How to Prevent Windows 7 From Using So Much Memory
By November 4, 2011 | Leave a Comment|
Picture this: You have a computer with two gigabytes of physical memory, you turn it on, and just after Windows 7 finishes loading, it’s already using about half of all that memory when you look into your task manager (hold “Ctrl + Shift + Esc” on your keyboard to access it quickly). Even if it looks a little scary, don’t panic!
What Gives?In case you didn’t know, RAM (also known as physical memory), serves the purpose of storing pieces of every program you open. When you type “I’m Superman” into a text box in an open program, whether it’s true or not, each letter fills a space in your physical memory. This space can be deleted once you erase the phrase.
Windows has always used RAM to store components of every program, service and library it runs. Windows 7, however, does one more thing with your RAM: it stores the data of every program it thinks you might use. This feature is otherwise known as Superfetch, and has many people complaining of W7’s memory usage. Windows basically pre-records the memory for certain applications you often use in order to reduce the time it takes them to load. If you have 2 GB of physical memory or more, you usually end up benefiting from this extra feature. Any less memory, and Microsoft turns your computer into a snail begging for mercy. For those of you with underprivileged computers that don’t have plenty of memory to work with, you may benefit more from disabling Superfetch.

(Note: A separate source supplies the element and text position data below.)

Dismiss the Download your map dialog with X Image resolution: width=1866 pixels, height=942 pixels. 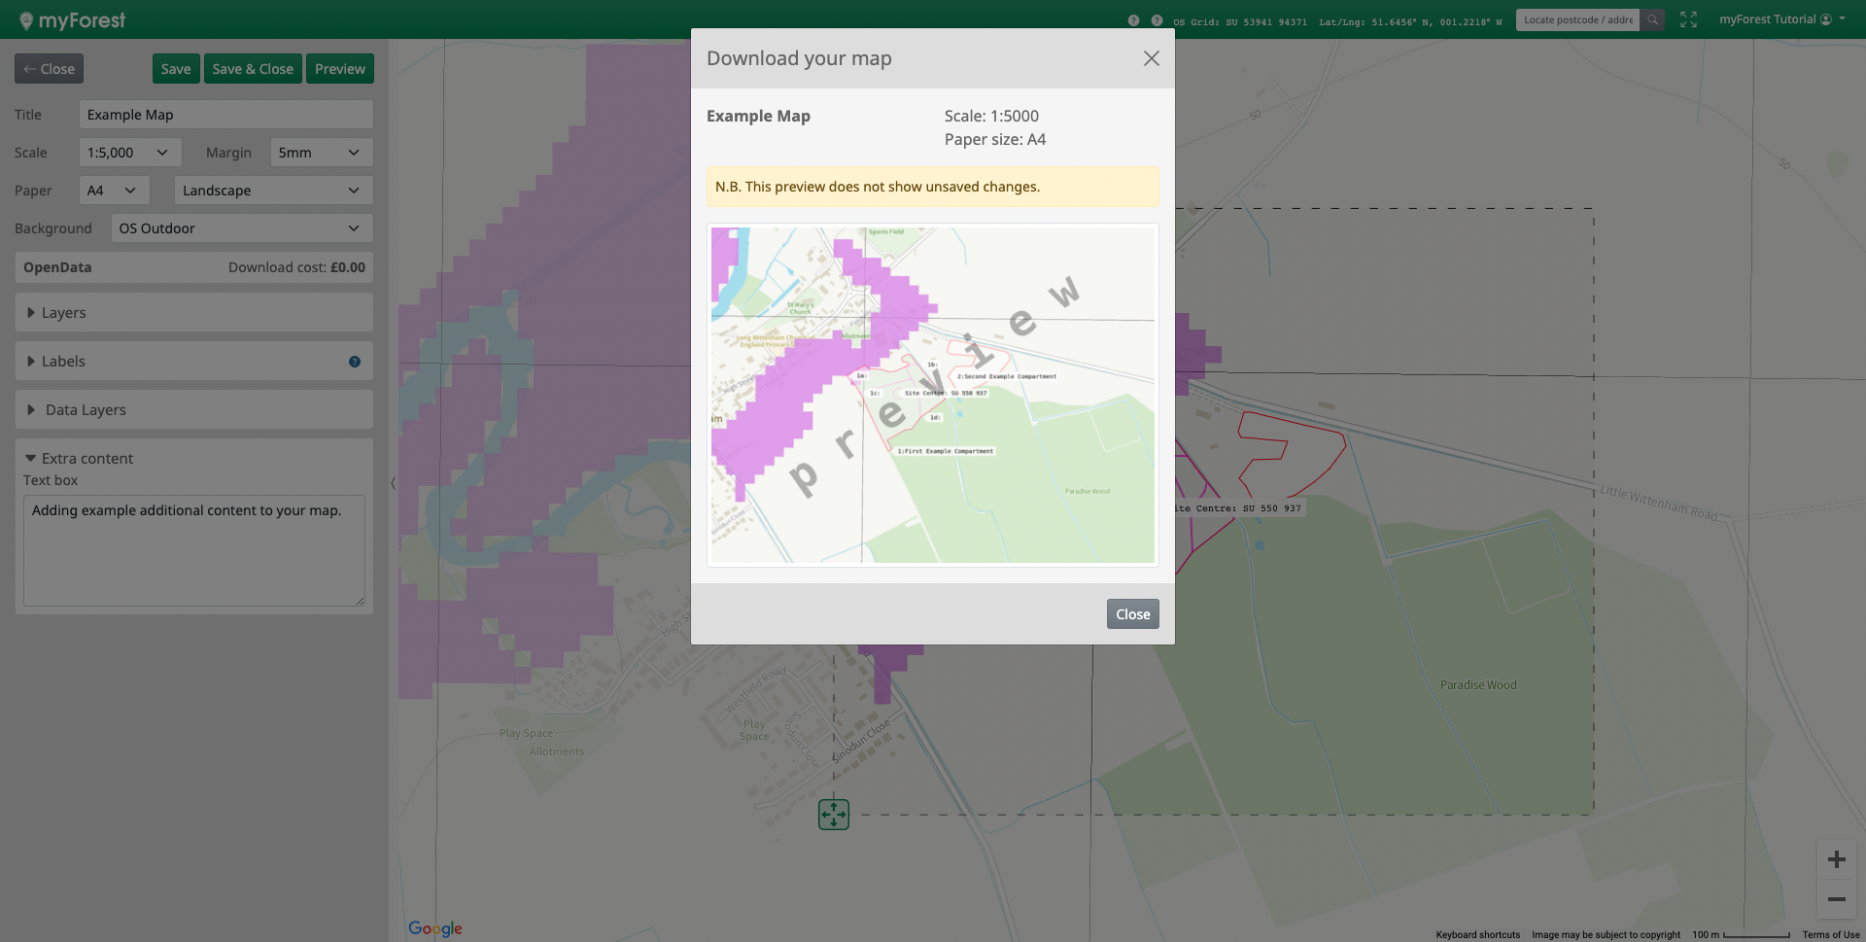(1151, 58)
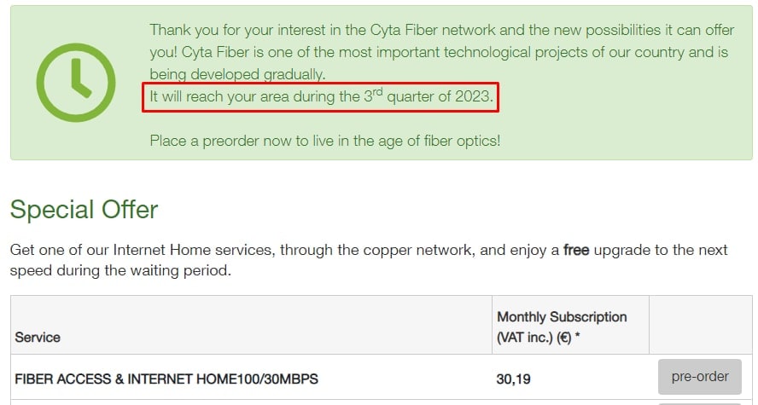This screenshot has width=758, height=405.
Task: Click the superscript "rd" after 3
Action: coord(377,93)
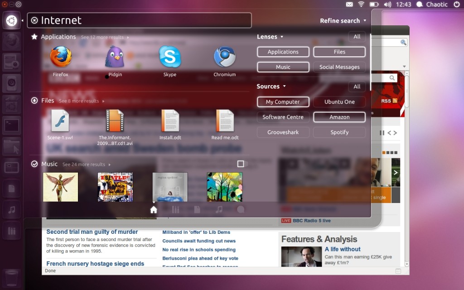
Task: Open the Pidgin messenger application
Action: pos(115,58)

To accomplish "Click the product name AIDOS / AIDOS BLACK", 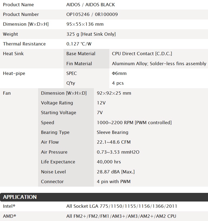I will click(90, 5).
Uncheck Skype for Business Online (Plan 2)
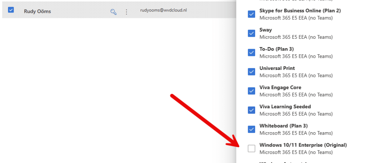The width and height of the screenshot is (390, 163). [251, 14]
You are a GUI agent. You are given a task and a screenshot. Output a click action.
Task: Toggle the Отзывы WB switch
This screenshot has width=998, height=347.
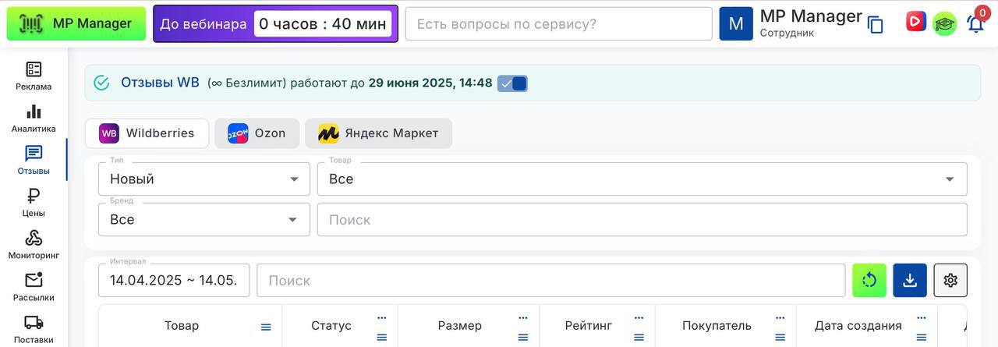pos(513,83)
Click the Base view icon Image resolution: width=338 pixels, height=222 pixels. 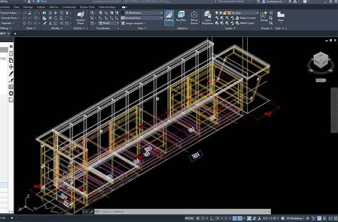(x=281, y=16)
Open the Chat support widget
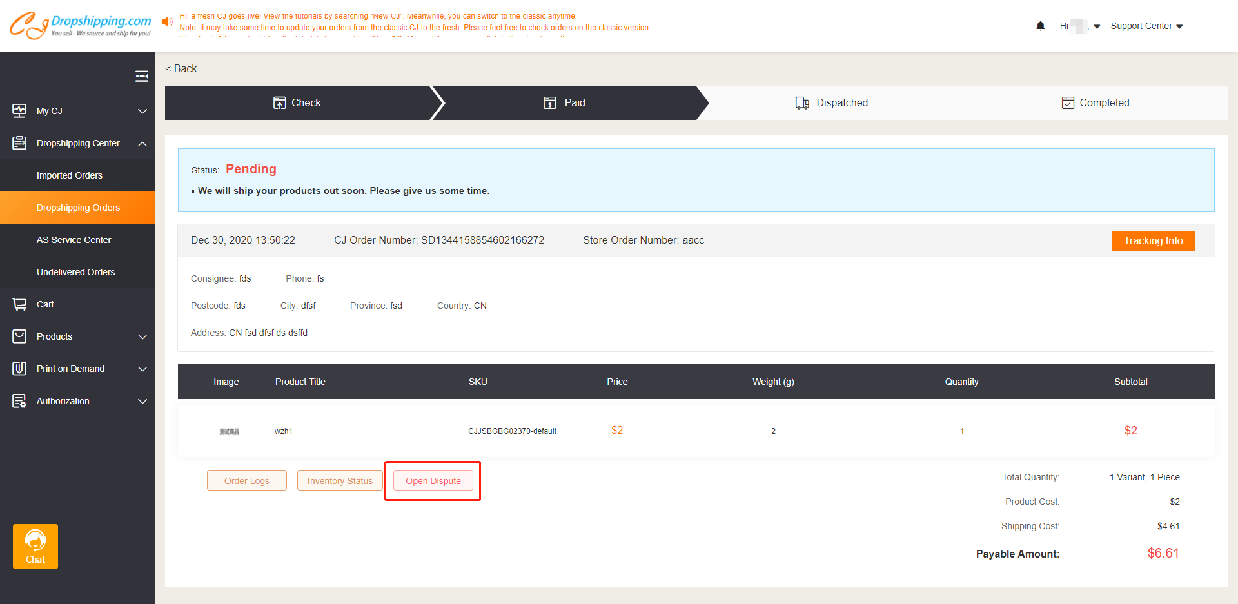The image size is (1238, 604). [x=35, y=547]
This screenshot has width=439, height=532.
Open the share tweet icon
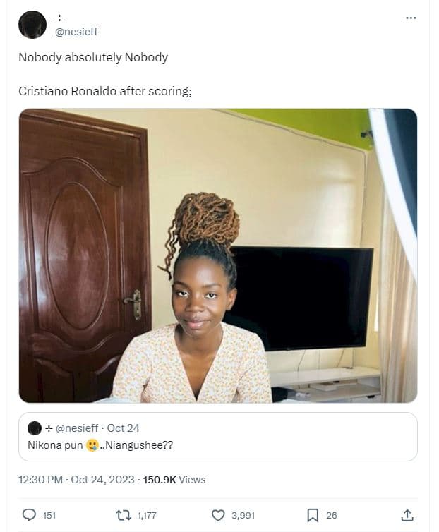[407, 515]
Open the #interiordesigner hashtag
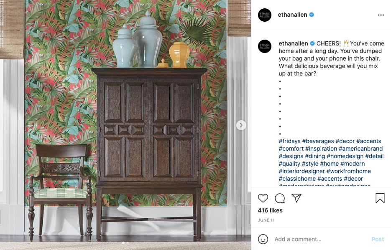 302,171
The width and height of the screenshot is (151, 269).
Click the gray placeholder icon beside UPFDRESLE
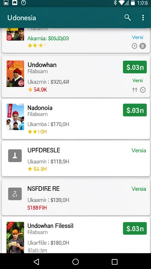click(x=15, y=156)
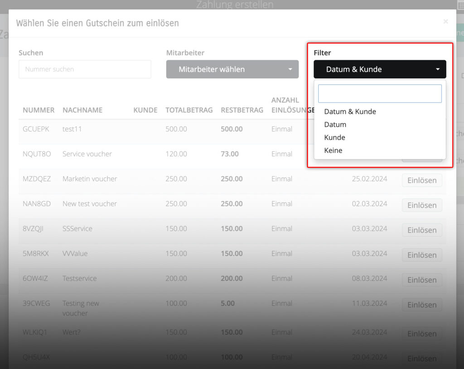The width and height of the screenshot is (464, 369).
Task: Select the Datum & Kunde filter option
Action: 350,111
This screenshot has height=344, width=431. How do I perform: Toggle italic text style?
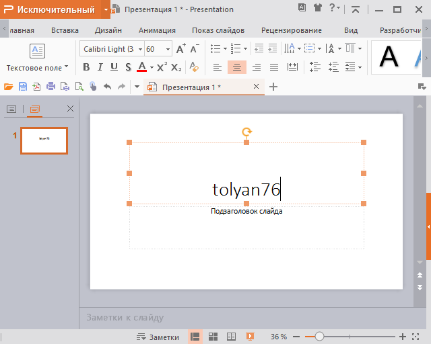100,67
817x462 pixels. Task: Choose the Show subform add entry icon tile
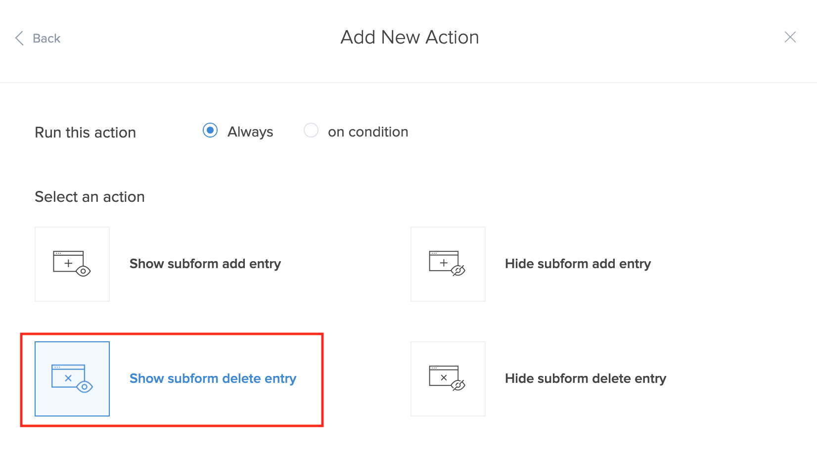coord(72,264)
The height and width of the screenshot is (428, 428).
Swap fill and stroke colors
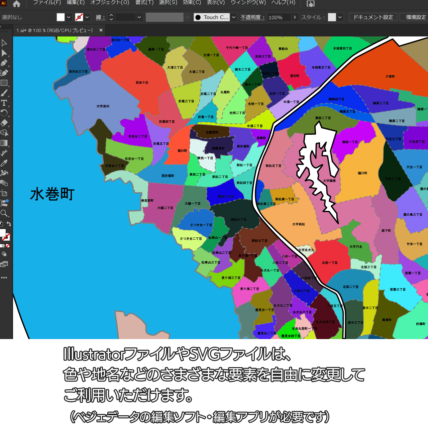coord(9,224)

How to Disable SuperfetchIf you don’t feel like you need this feature and would like Windows 7 to stop making decisions for you, disabling Superfetch isn’t difficult and might take at most a minute of your time if you follow these instructions.
1. click your Start menu and click “Control Panel”. In Windows 7, the Start icon is depicted as an orb with a “Windows” icon on it, instead of the traditional text that says “Start” on the lower left corner of the screen. When the control panel window loads, click “System and Security” as depicted below. In Vista, however, this section of the control panel is called “System and Maintenance” and it sits in the same location.
2. Once you’re in the “System and Security” area, click “Administrative Tools”.
3. In “Administrative Tools”, you’ll notice a “Services” icon. Double-click on that icon and scroll down to “Superfetch” once in the “Services” window. Right-click “Superfetch” and click “Properties”.
4. Once in “Properties”, click the box that says “Automatic” to expand it and then click “Disabled.” Click the “Stop” button below the box you clicked and wait for the application to stop. Once it stopped, click “OK”. The image below shows you what to do.
Once you disable Superfetch, you’ll notice your computer has more breathing room. If this effect doesn’t occur immediately, just restart your computer. There are, however, other reasons your computer might be using a lot of memory. You could have a virus, or run a program that has a memory leak. To troubleshoot this issue, close each program you run one-by-one and monitor your memory usage after the program closes using the task manager (remember: Ctrl+Shift+Esc). Having a healthy amount of memory is essential to your computer’s daily functions.